WHAT IS REQUIRED:
The answer must be an exact reproduction of all the entries.

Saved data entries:
=======
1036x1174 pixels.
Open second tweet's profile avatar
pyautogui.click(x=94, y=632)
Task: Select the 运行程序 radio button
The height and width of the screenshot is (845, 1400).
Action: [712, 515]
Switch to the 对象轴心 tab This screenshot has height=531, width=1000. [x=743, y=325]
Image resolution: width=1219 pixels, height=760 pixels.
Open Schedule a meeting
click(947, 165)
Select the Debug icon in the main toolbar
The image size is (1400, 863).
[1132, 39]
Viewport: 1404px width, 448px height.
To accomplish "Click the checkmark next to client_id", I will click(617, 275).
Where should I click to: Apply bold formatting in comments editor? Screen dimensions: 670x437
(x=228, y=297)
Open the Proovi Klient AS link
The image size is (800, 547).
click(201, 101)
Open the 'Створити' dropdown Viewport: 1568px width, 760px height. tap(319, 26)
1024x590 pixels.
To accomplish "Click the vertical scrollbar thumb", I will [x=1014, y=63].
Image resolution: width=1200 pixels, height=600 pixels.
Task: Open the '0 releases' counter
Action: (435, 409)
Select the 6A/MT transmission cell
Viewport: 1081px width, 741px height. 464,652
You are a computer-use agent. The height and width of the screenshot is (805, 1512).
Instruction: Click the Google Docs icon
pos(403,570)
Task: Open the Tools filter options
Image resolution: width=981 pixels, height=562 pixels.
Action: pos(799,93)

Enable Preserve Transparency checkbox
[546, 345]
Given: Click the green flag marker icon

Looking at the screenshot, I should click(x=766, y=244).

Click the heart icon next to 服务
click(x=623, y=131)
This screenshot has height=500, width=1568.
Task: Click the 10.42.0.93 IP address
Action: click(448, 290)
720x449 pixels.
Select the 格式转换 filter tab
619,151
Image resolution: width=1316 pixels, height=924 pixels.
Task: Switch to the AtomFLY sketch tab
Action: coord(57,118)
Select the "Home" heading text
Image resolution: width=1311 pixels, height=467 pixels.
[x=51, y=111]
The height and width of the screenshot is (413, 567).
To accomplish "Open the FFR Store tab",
=======
TASK RESPONSE:
1036x1174 pixels.
Open second tweet's profile avatar
pyautogui.click(x=94, y=632)
Task: Select the 运行程序 radio button
The height and width of the screenshot is (845, 1400).
Action: [712, 515]
Switch to the 对象轴心 tab This screenshot has height=531, width=1000. [x=743, y=325]
Image resolution: width=1219 pixels, height=760 pixels.
Open Schedule a meeting
click(947, 165)
Select the Debug icon in the main toolbar
The image size is (1400, 863).
[1132, 39]
Viewport: 1404px width, 448px height.
To accomplish "Click the checkmark next to client_id", I will click(617, 275).
Where should I click to: Apply bold formatting in comments editor? Screen dimensions: 670x437
(x=228, y=297)
Open the Proovi Klient AS link
The image size is (800, 547).
click(201, 101)
Open the 'Створити' dropdown Viewport: 1568px width, 760px height. tap(319, 26)
1024x590 pixels.
To accomplish "Click the vertical scrollbar thumb", I will [x=1014, y=63].
Image resolution: width=1200 pixels, height=600 pixels.
Task: Open the '0 releases' counter
Action: (435, 409)
Select the 6A/MT transmission cell
Viewport: 1081px width, 741px height. 464,652
You are a computer-use agent. The height and width of the screenshot is (805, 1512).
Instruction: Click the Google Docs icon
pos(403,570)
Task: Open the Tools filter options
Image resolution: width=981 pixels, height=562 pixels.
Action: pos(799,93)

Enable Preserve Transparency checkbox
[546, 345]
Given: Click the green flag marker icon

Looking at the screenshot, I should click(x=766, y=244).

Click the heart icon next to 服务
click(x=623, y=131)
This screenshot has height=500, width=1568.
Task: Click the 10.42.0.93 IP address
Action: click(448, 290)
720x449 pixels.
Select the 格式转换 filter tab
619,151
Image resolution: width=1316 pixels, height=924 pixels.
Task: Switch to the AtomFLY sketch tab
Action: coord(57,118)
Select the "Home" heading text
Image resolution: width=1311 pixels, height=467 pixels.
[x=51, y=111]
The height and width of the screenshot is (413, 567).
To accomplish "Open the FFR Store tab",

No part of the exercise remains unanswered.